The LP failed to co-opt the 40% or so of the early Tea Party movement that wasn’t socially conservative. They didn’t even co-opt 1/4th of that 40% or so. They’ve never won a congressional seat, state house speakership, state senate seat in a large pop state, governorship, mayorship in a major city. And please don’t give me that “the GOP didn’t for years” crap. 19th century America when we had less than 100 million people in this country, before rational voter ignorance became pandemic, IS NOT a relevant comparison. The LP was started by billionaires–the Koch brothers–and even with the might of the internet they still haven’t accomplished these things.
There’s also the question of financing. Another third party was once started by a billionaire. But it went nowhere.

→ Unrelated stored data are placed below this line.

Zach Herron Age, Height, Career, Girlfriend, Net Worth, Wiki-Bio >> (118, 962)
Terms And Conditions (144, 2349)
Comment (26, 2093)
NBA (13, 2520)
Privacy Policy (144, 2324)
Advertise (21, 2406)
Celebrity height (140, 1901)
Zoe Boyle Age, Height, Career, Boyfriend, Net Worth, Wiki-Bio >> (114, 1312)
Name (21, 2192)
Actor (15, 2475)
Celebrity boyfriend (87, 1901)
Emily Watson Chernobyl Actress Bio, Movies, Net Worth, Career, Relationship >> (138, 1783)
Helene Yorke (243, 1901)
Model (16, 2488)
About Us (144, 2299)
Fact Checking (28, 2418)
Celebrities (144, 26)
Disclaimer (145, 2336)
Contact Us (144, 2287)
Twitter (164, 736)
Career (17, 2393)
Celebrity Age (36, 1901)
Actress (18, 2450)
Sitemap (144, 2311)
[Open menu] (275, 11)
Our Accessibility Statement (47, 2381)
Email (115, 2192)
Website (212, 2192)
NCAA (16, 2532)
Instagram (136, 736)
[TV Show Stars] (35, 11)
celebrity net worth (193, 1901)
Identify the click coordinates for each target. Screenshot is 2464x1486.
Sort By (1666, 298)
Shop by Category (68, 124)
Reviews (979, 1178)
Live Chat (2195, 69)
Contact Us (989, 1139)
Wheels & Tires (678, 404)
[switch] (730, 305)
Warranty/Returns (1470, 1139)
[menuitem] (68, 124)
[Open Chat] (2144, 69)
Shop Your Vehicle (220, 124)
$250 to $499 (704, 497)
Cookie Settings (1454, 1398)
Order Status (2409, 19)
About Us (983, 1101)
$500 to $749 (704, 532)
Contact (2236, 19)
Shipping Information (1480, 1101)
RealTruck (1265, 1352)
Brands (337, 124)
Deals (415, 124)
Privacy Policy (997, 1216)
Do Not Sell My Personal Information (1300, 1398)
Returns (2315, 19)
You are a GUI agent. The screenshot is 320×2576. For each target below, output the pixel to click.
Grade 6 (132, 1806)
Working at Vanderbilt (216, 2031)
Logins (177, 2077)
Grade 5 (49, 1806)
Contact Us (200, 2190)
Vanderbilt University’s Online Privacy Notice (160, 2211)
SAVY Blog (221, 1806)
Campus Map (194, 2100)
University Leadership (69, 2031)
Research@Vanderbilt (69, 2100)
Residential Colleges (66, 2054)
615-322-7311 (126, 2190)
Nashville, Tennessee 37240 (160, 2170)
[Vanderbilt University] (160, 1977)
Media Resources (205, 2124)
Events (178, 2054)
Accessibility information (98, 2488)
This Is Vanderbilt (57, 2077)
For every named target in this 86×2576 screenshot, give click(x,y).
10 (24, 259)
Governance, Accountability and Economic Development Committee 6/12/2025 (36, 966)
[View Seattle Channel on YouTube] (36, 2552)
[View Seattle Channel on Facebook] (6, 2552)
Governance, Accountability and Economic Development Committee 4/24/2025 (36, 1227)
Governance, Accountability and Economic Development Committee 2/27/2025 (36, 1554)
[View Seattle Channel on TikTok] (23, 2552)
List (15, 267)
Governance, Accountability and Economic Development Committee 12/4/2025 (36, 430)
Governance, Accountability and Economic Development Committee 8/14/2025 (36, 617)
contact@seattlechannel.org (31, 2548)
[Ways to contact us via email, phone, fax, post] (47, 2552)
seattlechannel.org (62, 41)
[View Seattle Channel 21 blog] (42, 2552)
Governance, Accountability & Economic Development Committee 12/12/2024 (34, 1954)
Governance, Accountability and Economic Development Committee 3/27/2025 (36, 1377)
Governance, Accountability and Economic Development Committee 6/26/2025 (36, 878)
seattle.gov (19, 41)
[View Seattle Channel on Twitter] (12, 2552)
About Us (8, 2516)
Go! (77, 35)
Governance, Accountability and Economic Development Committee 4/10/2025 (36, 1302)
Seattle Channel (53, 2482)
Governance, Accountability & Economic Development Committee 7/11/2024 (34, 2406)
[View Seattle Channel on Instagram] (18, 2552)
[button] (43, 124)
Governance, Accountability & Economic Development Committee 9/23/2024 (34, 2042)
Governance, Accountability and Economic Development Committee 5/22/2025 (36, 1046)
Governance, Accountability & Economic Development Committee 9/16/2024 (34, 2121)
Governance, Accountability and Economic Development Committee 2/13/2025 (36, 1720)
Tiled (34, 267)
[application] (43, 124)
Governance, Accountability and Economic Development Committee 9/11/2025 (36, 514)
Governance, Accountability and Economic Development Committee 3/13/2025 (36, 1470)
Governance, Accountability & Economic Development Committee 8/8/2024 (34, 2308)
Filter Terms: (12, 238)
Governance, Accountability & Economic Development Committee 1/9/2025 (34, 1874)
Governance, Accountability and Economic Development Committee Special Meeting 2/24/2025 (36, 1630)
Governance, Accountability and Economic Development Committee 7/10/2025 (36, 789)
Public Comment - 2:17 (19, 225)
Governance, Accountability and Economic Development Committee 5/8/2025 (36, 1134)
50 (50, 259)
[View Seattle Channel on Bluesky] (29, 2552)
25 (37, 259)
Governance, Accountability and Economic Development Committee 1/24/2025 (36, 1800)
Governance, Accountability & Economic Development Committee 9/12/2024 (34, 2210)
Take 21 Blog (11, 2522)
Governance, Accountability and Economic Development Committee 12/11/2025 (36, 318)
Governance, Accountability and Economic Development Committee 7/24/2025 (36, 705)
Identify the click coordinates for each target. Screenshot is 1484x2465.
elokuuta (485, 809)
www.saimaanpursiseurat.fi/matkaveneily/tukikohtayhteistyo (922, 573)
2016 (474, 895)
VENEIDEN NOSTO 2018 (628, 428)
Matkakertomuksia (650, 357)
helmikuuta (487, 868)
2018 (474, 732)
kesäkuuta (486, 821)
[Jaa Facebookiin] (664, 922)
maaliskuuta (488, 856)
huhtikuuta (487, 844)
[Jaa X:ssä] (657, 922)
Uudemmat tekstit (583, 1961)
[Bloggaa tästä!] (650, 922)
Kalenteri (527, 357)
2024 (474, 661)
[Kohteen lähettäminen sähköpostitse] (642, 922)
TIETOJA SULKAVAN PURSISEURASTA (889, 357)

Ross Perot’s Reform Party attempted to present an alternative in the 1992 presidential election and he capped at 18%. Romney and Obama will each raise half a billion bucks before this is over. Gary Johnson, over the course of a year in 2 different political parties hadn’t even broke $1 million. Romney, Obama, even Ron Paul can merely send out a simultaneous Facebook update and tweet saying “send me money” and raise that much in 48 hours. 48 hours vs. a year. Admit it, Johnson is more than a longshot candidate. He is statistically unable to make a difference.
Assume voters are 30% Dem 30% GOP and 40% independent/third party and from past polling we can see the Libertarian Party’s cap at about 3% in general elections. We’ve got 13-16% of the GOP already in support of Ron Paul based on primary results this year. There is anywhere from 2-5 percent more in the Republican with some libertarian leanings on various issues (they had either backed Cain or Hunstman in the primaries).
For this simply arithmetic demonstration I’ll go with the LP-friendly estimate. .16 * .30 = 4.8%. Add that to the 3% cap of the LP and you get 7.8%. Not enough to get Johnson into the debates (15% minimum). Which means he will never get the necessary name ID. He’s trapped in a vicious circle: he can’t get his name ID up without being in the debate, but he doesn’t have enough name ID to get into the debate in the first place. I feel sorry for him, but not too sorry because he hasn’t accepted he’s made the wrong move by joining the Libertarian Party.
Merging Across Parties
Now, consider this. The Libertarian Party is 3% of the voting population. They DISBAND. They all register Republican. Add them to the Ron Paul supporters and the former libertarian-leaning Cain and Huntsman supporters and the liberty wing of the GOP is now about 20%. Its in the territory where it rivals the religious right. Come 2016, they’ll be over 20%
This sends a signal to two groups: the GOP establishment types who aren’t uber religious and are more concerned with winning elections than the social conservatism and the independent voters. The generational shift becomes irrefutably evident to all that secularism is rising and Bible-thumping is dying. The GOP establishment will finally understand the religious right is on its way out and will begin moving more in the direction of the liberty wing. This makes the party look more secular. Independent voters, who are overwhelmingly not socially conservative will be more inclined to join–or, in some cases, return–to the Republican Party.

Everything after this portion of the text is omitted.